I forced myself not to say anything as he selected a piece of the orange peel, contemplated it for a moment, then stuck it in his mouth and ate it, as though this was something he did every day. Did he? Did fairies do that? Or had he just never had an orange before and was now doing an excellent job of pretending he hadn't just put something more or less inedible in his mouth? I couldn't decide which was weirder, or more likely. After the uncomfortably long moment it took him to 'chew' the peel and swallow it, he continued as though nothing had happened.

"With neither of us interested in proving our court's objectively nonexistent superiority— nor interested in committing suicide by slaying the other— we were able to cooperate, at least to the extent of preventing the other from dying. However, he resents the fashion in which I saved both of our lives, and I resent his resentment.

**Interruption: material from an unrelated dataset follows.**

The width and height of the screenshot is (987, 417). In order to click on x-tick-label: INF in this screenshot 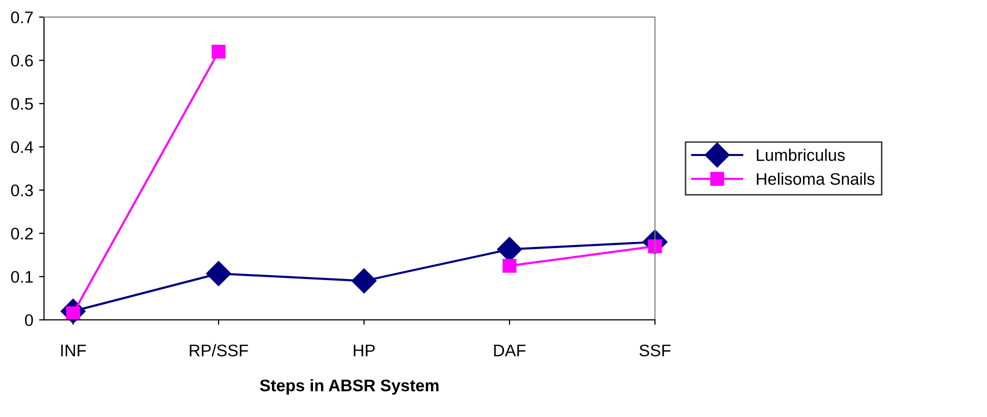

It's a bit of a wedge between us."

"I can see that," I said. He'd grown more visibly frustrated the longer he spoke of Gil. And he'd already been strangely open all night. Dealing with his twin clearly flustered him. Not to mention the orange thing. Whatever that meant.

"So," Gwydion said abruptly. "Would you like to have sex?"

I nearly choked on my cranberry sauce.

"Excuse me?" I said when I could breathe again.

"I am a bit tense about the situation with my shadow," Gwydion replied in casual understatement. "And you're clearly also more than a little emotionally compromised. Neither one of us wants to talk about it, and as your other companions have drunk themselves into a stupor and are thus unavailable, we are one another's only option for working out these... frustrations. There would be no expectation of further emotional commitment, obviously, and it would not be mentioned again after."

"Anyone ever tell you that you're a real romantic?" I said, pushing my plate away.

"No," he replied and knocked on the table to clear it. "But we aren't looking for romance, are we?"

His eyes met mine as a debate raged inside me. This was a bad idea, almost definitely. He was manipulative, with ulterior motives to spare and a questionable understanding of human morality. But he was also hot. And I might never get another chance to say I'd slept with an actual fairy.

"No," I answered at last, standing up. "We're not."